Settembre, tre raccolte insieme e una lumaca di nome Gastone
La vera storia della prima settimana di scuola sulla chat di classe: 60 messaggi non letti alle 6:58, un bonifico da 4,99 euro invece di 5 e una busta di contanti nello zaino. Vita da rappresentante, raccontata con affetto.
Martedì di settembre, 6:58 del mattino. Non ho ancora aperto gli occhi e la chat di classe segna già 60 messaggi non letti.
Ne apro uno solo, per prudenza.
Tre raccolte, una settimana, zero date vere
Partono tre raccolte insieme: il kit di materiale scolastico, l'assicurazione della classe e il fondo dei genitori. Le scadenze? Tutte "entro venerdì". Quale venerdì, mistero. Sicuramente quello in cui ho la macchina dal meccanico e mia figlia il saggio di danza.
È quel momento di settembre in cui capisci che fare la rappresentante non è un compito. Sono venti compiti piccoli sotto lo stesso cappotto, ciascuno con una cifra diversa, una data diversa e un genitore diverso che "ha già pagato l'anno scorso, no?".
Sulla chat, in ordine di apparizione
La mattina la lista si scrive da sola:
- Sofia: - Ma alla fine questi soldi sono per cosa?
La lista è fissata in alto dal lunedì. Con tanto di icona della puntina. Lì, ferma, che aspetta.

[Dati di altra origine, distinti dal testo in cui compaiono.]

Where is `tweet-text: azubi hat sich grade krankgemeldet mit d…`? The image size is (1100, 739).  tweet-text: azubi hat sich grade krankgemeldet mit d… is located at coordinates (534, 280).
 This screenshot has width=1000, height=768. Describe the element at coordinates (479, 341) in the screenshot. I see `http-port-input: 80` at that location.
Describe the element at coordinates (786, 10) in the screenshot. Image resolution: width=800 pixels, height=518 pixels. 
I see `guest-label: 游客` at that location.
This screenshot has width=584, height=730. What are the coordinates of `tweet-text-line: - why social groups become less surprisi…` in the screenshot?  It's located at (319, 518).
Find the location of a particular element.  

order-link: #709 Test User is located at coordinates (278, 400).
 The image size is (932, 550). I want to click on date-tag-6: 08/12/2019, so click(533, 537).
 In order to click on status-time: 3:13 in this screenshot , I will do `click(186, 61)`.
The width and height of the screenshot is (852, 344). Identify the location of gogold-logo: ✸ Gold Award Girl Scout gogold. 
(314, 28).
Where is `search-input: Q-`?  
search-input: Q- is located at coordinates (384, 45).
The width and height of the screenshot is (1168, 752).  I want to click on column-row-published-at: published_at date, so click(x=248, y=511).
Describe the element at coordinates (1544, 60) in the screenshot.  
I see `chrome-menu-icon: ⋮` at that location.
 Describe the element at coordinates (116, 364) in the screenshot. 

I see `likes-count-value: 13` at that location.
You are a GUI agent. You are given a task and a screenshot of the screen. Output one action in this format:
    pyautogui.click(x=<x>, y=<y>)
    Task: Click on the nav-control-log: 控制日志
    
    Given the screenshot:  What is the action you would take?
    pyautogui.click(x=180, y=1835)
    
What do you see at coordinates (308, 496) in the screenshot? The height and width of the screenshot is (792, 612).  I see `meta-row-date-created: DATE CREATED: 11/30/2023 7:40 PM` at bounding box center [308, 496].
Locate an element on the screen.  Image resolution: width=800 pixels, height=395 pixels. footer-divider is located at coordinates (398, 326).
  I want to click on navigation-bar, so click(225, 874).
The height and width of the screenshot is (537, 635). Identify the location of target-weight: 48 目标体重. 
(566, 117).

- Lorenzo: - Si può pagare in due volte?
- Aurora: - Già fatto 🙂
Non l'ha fatto. Lo so perché il foglio non mente, e il foglio dice di no.
Poi arriva la foto. Durante educazione fisica qualcuno ha trovato una lumaca. La foto della lumaca prende 14 cuori in quattro minuti. Il fondo dei genitori, per dire, ne ha presi zero.
E infine il vocale. Quattro minuti e cinquantuno secondi, da un papà che nessuno riesce a identificare. Non l'ho ascoltato. Nessuno l'ha ascoltato. Vive lì, in fondo alla chat, come una scatola in cantina che non apri per paura di cosa contiene.
Il bonifico che non torna
A un certo punto entra un bonifico. Cifra: 4,99 euro invece di 5. Causale: "quota".
Quale delle tre quote? Bella domanda. Nessuna risposta.
E poi ci sono i contanti, perché qui c'è sempre chi paga in contanti. Le buste viaggiano dentro lo zaino di un bambino di sette anni come in una valigetta diplomatica, e arrivano a scuola un po' spiegazzate, un po' con la merenda dentro.
Così alle 23:40 sono lì a fare la detective. Incrocio importi e nomi in un foglio Excel che ho chiamato, con la lucidità di una che ha bisogno di aiuto, quote_2026_DEFINITIVO_v3_sistemato(2).xlsx.
E la colonna non torna. Manca un euro e un centesimo. Sai cosa faccio? Lo metto io. Perché quella somma che non chiude mi tiene sveglia più della lumaca.
Piccola parentesi zoologica
A proposito di lumache. Ho letto che le seppie, per decidere il colore da assumere, coordinano migliaia di cellule sulla pelle in una frazione di secondo, senza una riunione, senza un vocale di cinque minuti, senza una puntina sulla chat.
Una seppia organizza una gita meglio di venticinque adulti muniti di smartphone. Comunque. Torniamo alle quote.
L'app, detto sottovoce
Sì, a un certo punto abbiamo costruito un'app per tutto questo. Un link, ognuno vede cosa deve, quanto, per quale raccolta, e le cifre tornano da sole senza le mie sedute notturne. La versione Premium la paga solo chi organizza, i genitori non pagano niente per usarla. Vabbè. Comunque.
Come è finita
La lumaca, intanto, è diventata un caso. Qualcuno ha proposto di tenerla in classe. Si è votato, sulla chat, con più partecipazione di qualsiasi raccolta di quest'anno.
Ha vinto la lumaca. Adesso si chiama Gastone e vive in un barattolo vicino alla finestra.
Zero stress, almeno per i prossimi quindici minuti.